2. Subjects and methods
2.1. Cohort
Data used in the present study were obtained from the Osteoarthritis Initiative (OAI). The OAI was developed to allow researchers to prospectively study the development and progression of knee osteoarthritis (KOA). It consists of several sets of data including clinical data, demographic characteristics of the participants, and imaging data related to the development of OA. The data from OAI version 0.E.1 (Entire cohort version 1), which includes 2110 subjects, was used for this study. We established the study cohort utilizing Kellgren-Lawrence (KL) grading provided by the OAI found in the “Xray outcome” data and the Western Ontario and McMaster Universities Arthritis Index (WOMAC) pain score. As KL grading of OAI was determined by an AP x-ray projection, the characteristics of the cohort were determined by the status of the tibiofemoral joint and not by that of the patellofemoral joint.

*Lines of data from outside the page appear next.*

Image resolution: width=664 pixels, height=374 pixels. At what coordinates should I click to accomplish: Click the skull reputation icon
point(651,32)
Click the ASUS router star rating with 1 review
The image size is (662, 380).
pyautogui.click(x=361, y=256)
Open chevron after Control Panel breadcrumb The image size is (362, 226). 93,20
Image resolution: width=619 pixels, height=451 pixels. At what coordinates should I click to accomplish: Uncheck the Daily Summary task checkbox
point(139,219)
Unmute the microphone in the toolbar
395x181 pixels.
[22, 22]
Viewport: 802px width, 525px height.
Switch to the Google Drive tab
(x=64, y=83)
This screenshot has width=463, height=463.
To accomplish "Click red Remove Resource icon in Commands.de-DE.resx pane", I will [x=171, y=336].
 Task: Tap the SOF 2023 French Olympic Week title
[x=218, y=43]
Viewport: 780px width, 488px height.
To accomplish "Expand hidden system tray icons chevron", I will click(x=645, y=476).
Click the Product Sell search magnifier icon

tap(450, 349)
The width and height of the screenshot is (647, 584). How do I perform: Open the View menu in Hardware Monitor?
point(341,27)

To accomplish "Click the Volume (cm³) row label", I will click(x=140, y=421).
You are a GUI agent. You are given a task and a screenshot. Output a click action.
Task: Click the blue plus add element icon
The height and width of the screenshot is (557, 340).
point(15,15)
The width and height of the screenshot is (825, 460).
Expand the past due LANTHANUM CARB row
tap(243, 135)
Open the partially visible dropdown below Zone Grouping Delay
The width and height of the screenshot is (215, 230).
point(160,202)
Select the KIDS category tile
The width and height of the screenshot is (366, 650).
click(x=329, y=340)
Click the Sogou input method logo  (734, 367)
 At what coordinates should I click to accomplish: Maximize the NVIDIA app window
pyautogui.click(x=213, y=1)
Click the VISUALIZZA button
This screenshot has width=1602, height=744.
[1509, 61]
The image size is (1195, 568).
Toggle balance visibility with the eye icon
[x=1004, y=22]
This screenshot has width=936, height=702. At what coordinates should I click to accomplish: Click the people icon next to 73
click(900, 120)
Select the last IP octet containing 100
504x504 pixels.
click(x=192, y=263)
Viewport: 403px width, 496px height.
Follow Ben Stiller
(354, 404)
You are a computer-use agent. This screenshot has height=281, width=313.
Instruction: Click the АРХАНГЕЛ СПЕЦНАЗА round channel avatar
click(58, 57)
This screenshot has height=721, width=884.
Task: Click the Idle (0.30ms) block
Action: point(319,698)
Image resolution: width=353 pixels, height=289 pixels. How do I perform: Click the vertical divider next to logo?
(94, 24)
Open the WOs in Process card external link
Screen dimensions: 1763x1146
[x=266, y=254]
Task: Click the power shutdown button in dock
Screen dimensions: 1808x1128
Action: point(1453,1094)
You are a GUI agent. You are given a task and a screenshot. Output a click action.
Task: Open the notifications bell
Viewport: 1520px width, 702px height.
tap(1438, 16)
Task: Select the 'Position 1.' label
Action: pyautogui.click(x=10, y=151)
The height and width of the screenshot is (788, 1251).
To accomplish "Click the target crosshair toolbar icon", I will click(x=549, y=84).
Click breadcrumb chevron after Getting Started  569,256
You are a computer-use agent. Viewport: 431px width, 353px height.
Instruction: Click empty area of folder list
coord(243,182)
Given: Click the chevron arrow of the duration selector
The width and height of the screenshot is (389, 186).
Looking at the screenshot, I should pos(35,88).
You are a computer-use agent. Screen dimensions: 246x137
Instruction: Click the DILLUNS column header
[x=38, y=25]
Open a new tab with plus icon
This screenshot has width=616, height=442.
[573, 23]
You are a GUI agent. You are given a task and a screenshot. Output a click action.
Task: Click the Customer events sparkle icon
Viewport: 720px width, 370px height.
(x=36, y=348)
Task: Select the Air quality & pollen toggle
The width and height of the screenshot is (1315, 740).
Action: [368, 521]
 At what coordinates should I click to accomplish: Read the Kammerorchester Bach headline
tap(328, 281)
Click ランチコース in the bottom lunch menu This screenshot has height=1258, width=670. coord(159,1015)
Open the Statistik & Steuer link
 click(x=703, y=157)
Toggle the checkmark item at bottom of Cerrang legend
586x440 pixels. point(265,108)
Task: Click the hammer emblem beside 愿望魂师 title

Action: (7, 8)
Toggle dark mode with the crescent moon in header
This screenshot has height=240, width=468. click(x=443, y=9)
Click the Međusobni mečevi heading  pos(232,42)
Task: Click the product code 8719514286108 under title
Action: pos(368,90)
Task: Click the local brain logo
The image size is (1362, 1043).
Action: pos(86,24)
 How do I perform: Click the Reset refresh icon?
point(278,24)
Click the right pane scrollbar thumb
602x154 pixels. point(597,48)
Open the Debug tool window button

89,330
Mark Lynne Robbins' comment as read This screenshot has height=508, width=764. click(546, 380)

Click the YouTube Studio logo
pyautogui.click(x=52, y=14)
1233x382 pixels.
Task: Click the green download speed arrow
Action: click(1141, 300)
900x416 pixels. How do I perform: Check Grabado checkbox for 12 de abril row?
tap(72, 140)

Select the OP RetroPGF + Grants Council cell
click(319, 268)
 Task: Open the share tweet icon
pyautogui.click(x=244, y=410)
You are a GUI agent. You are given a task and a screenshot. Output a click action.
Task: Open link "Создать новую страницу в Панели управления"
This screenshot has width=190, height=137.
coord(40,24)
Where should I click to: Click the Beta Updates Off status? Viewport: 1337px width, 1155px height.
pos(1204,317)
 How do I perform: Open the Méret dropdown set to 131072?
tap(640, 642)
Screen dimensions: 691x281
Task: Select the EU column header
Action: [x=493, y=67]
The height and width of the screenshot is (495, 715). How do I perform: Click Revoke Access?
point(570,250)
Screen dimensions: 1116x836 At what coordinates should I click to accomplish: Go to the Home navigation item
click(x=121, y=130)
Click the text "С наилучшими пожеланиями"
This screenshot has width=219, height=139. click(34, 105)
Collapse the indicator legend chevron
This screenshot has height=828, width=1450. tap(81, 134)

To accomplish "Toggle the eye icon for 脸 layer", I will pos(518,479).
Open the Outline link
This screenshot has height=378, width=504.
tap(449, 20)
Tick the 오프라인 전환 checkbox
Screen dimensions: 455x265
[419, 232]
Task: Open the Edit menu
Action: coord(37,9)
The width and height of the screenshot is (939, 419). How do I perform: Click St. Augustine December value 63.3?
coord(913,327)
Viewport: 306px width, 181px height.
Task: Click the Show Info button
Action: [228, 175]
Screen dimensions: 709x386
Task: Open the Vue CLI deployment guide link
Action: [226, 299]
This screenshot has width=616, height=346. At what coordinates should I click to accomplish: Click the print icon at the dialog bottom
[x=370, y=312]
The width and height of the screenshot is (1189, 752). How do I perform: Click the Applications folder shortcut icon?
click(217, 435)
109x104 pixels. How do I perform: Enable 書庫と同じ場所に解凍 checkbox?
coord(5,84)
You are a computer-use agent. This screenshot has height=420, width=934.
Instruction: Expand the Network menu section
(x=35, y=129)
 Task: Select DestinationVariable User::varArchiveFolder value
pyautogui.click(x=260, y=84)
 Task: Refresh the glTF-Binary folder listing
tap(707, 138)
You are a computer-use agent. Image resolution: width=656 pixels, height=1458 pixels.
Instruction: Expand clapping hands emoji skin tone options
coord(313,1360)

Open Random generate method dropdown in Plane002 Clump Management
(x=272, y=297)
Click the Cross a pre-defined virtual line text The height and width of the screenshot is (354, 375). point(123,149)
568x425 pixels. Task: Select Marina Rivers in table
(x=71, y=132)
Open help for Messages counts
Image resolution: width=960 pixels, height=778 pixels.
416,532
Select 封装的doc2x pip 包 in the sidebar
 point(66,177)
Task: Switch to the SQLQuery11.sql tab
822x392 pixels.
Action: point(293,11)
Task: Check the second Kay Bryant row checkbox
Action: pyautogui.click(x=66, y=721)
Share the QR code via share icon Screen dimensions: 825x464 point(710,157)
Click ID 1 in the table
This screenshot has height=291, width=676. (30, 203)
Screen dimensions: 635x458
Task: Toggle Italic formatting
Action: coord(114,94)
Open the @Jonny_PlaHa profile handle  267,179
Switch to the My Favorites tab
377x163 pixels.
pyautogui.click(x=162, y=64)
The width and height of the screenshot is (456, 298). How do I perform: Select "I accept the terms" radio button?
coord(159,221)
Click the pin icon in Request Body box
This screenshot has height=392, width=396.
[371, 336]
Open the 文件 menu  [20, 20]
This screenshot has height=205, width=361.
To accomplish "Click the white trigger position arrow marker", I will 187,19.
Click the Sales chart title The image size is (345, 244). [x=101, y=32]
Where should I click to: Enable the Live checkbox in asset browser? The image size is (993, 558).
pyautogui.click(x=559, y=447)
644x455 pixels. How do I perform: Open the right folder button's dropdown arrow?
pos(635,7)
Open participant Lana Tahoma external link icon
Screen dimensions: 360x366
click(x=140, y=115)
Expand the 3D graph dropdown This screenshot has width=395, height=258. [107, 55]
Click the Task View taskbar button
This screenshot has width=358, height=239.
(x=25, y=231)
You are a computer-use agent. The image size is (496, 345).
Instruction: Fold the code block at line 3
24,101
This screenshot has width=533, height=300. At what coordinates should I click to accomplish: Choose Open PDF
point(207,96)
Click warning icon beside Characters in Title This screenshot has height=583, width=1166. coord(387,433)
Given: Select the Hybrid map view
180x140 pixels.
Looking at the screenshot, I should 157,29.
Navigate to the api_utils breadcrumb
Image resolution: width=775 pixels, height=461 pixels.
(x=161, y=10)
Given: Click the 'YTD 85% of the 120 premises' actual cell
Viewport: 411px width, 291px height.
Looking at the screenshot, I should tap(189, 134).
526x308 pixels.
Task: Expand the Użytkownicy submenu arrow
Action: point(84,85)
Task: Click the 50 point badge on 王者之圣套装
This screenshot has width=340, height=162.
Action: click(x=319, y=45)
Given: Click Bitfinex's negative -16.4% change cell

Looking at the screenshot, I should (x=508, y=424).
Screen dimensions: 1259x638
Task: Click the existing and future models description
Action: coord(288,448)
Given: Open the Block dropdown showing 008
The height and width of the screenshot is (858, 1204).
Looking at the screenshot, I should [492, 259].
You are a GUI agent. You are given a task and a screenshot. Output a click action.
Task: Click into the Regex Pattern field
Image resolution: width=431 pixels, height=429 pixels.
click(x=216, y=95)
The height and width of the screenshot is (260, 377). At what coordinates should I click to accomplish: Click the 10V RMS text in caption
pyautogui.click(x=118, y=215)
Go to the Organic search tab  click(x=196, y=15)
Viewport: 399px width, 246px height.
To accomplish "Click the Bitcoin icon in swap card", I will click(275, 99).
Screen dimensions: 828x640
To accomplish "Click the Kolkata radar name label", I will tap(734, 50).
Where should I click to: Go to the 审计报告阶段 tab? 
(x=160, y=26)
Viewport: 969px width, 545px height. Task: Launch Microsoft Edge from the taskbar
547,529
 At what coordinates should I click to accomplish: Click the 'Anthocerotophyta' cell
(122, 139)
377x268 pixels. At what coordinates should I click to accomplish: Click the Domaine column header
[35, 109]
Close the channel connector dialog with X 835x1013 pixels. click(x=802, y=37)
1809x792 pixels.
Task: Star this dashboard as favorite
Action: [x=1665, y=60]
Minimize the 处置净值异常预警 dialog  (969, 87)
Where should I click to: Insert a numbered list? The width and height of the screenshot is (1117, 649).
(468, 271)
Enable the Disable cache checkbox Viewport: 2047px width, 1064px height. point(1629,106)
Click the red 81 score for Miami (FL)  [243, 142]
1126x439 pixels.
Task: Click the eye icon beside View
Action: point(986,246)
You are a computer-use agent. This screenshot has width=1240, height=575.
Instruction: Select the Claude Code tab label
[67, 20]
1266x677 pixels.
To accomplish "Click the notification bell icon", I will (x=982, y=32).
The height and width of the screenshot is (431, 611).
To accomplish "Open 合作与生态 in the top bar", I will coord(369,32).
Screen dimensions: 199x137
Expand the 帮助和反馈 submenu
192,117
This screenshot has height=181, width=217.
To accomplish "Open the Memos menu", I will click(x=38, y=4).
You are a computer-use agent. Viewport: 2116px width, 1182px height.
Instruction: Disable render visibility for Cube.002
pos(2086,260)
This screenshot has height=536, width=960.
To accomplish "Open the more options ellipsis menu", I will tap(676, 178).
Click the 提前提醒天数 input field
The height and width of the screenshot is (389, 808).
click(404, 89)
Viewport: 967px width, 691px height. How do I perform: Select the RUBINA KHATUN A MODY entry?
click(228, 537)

Subjects selected met four inclusion criteria: (1) subjects < 55 years old; (2) Western Ontario and McMaster Universities Arthritis Index (WOMAC) pain score of 0: i.e., all items on the pain questionnaire were zero; (3) KL system grade 0 or 1; and (4) Complete MRI data set of the right knee. A pre-OA group (POA) consisted of subjects who developed KL grade 2 or more radiographically in the right knee within 96 months, and a non-OA group (NOA) that remained KL 0 or 1 during that period.
2.2. MRI sequence
MRI images were obtained with a 3T MRI scanner (Siemens MAGNETOM Trio, Erlangen, Germany) and a quadrature transmit-receive knee coil (USA Instruments, Aurora, OH). The protocol used for MRI acquisition was reported in detail in the previous study [7]. Axial multiplanar reconstruction (MPR), coronal MPR, and sagittal T2 mapping were used for the assessment of osteophytes.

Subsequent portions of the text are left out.